Da ist er wieder, der Mann mit dem T. Mit dem großen T – was immer mal
wieder irgendwie komisch anmutet, gerade weil es nicht nur im Namen groß
ist, sondern auch sonst an sehr vielen Stellen, wo man es mit ihm zu
tun hat. Bei der Band the greaT kellys beispielsweise, die übrigens zum
ersten Mal mit dabei ist, nachdem 2012 das Debüt zuckerbroT & spiele und 2018 popsTar aus plasTik
erschien. Was gab es sonst so? Hier und mal hintergründige Arbeit bei
Alben von Wanda und Tocotronic als Studimusiker, Gastmusiker von Michael
Bublé bei Wetten, dass..?, das liest sich doch alles gut. Jetzt aber
das Album welTraumkatzen. Eine Reise ins Weltall in Kombination mit
einer Rückbesinnung zu pauTs musikalischen Wurzeln: dem psychedelischen
Pop-Sound der 1960er und 70er von Beatles bis Bowie.
Klingt alles irgendwie schräg? Ein bisschen ist es das auch, aber auf eine sympathische Art. Da darf es im Sound gerne mal schleifen, wenn der „selbsternannte Jimi Hendrix des österreichischen Schlagers“ zu Werke geht. Beispielsweise in erdbeersTerne, das eine schleifende Ballade darstellt und zudem noch eine Referenz an Strawberry Fields Foreverenthält. Eine eingängige Nummer mit Gedanken, die man sich selbst so bisher noch nicht gemacht hat. Oder auch käsemond & sTernenpizza, das als Rock’n’Roll-Nummer beginnt, aber dann zur verhangenen Nummer mit gesprochenem (österreichischem) Wort wird und sich unter anderem um Katzen, Pizza und Sternenstaub dreht.Lupenreine Rock-Klänge bietet einem johnny & the moondogs, das mit den Gitarren nach vorne treibt, ein wenig Glam in sich hat (oder ist das in dem Falle auch eher Sternenstaub?) und phasenweise entfernt an die Melodie der Batman-Serie erinnert.

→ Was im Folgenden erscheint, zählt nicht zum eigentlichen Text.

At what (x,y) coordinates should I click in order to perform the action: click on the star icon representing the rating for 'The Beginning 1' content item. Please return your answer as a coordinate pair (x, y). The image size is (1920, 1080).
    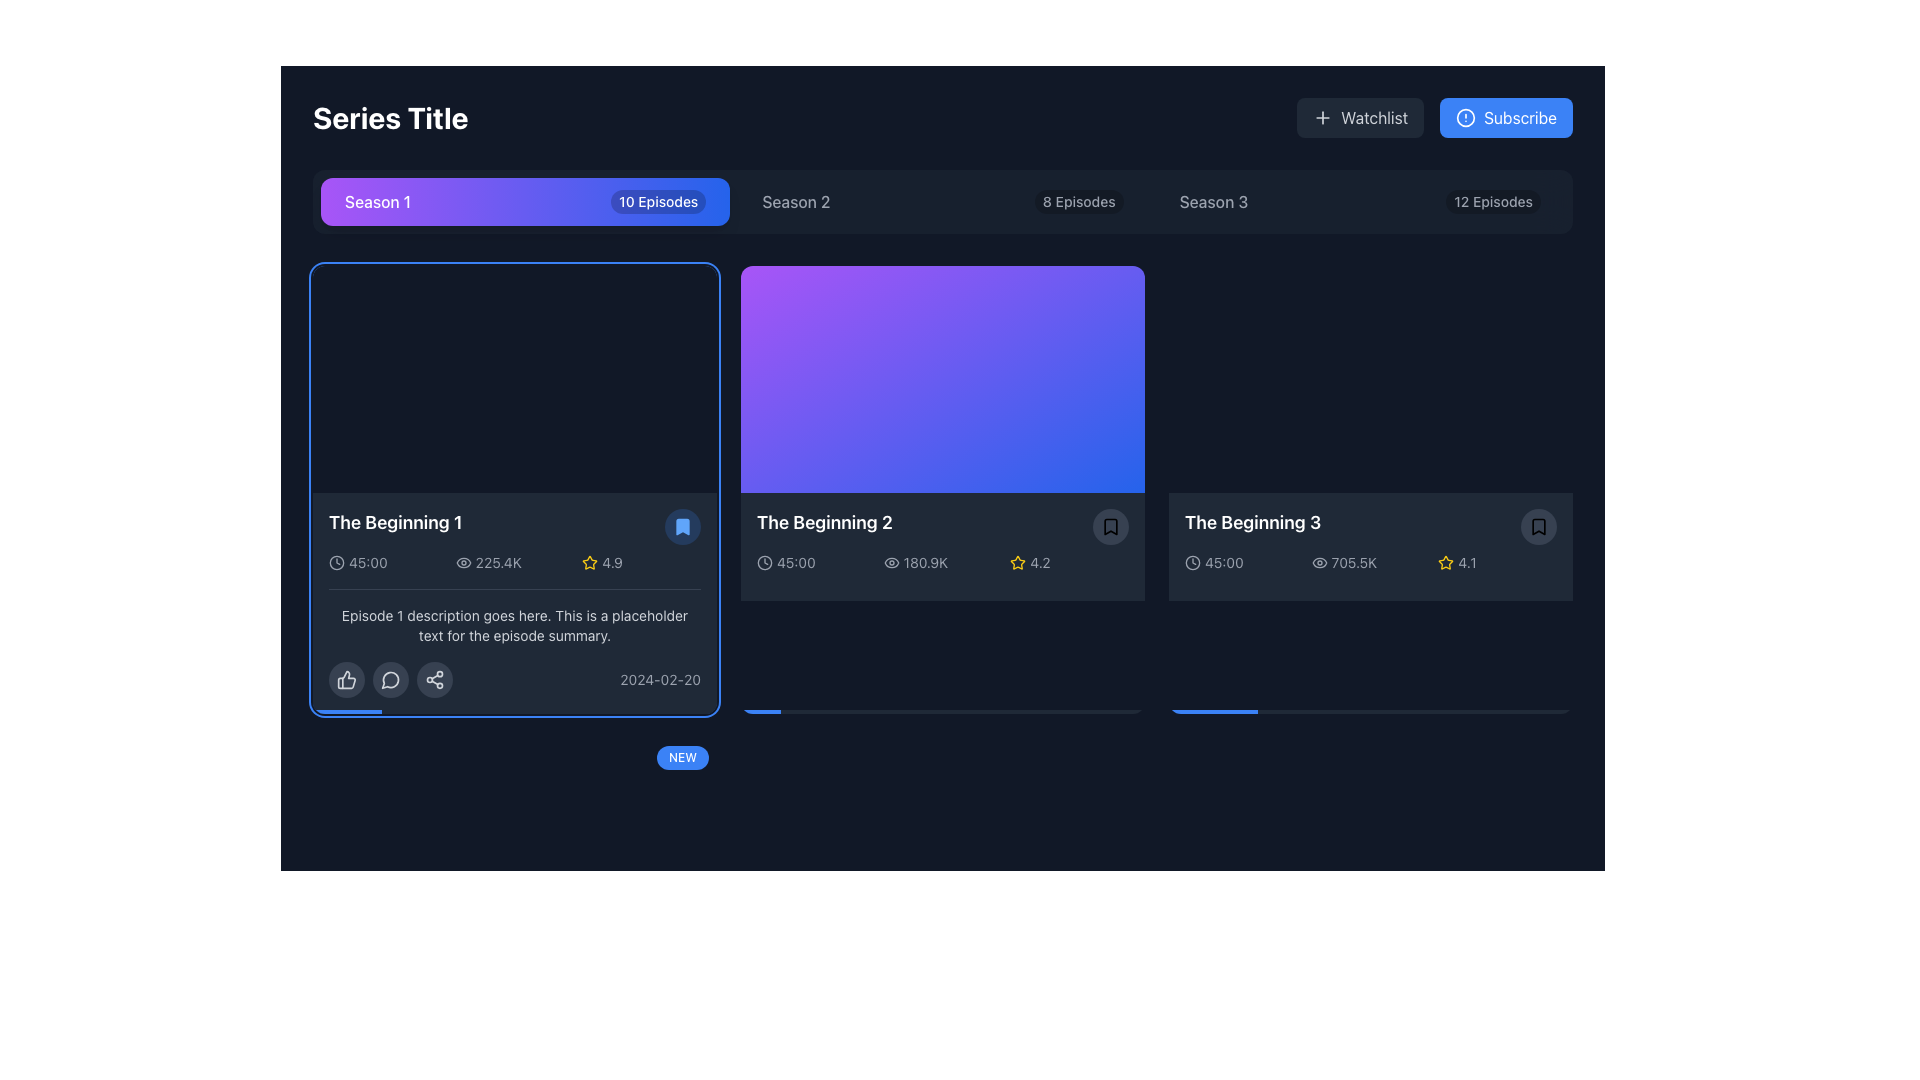
    Looking at the image, I should click on (589, 562).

Das macht Freude, hat einen Retro-Hauch und lädt eindeutig zum Mitgehen ein. „Lunare Extase und Energie“ quasi, wie es im folgenden moonlighT mysTery heißt. Man sieht: Das ist alles sehr abwechslungsreich, vereint viele Einflüsse und macht bis zum letzten Ton von gibT’s ein leben nach dem leben auf dem mars Laune (während hier noch einmal kurz David Bowie um die Ecke winkt).Ein schönes Album, was pauT und seinen greaT kellys hier gelungen ist, zweifelsohne. Und eines, das eben auch gerade von seiner Schrägheit lebt, angefangen beim Albumtitel und dem lustigen Tier auf dem Albumcover, das schon ohne einen Ton gehört zu haben, ein wenig die Richtung vorgibt. Für Freunde von abwechslungsreichen Indie-Klängen sehr empfehlenswert!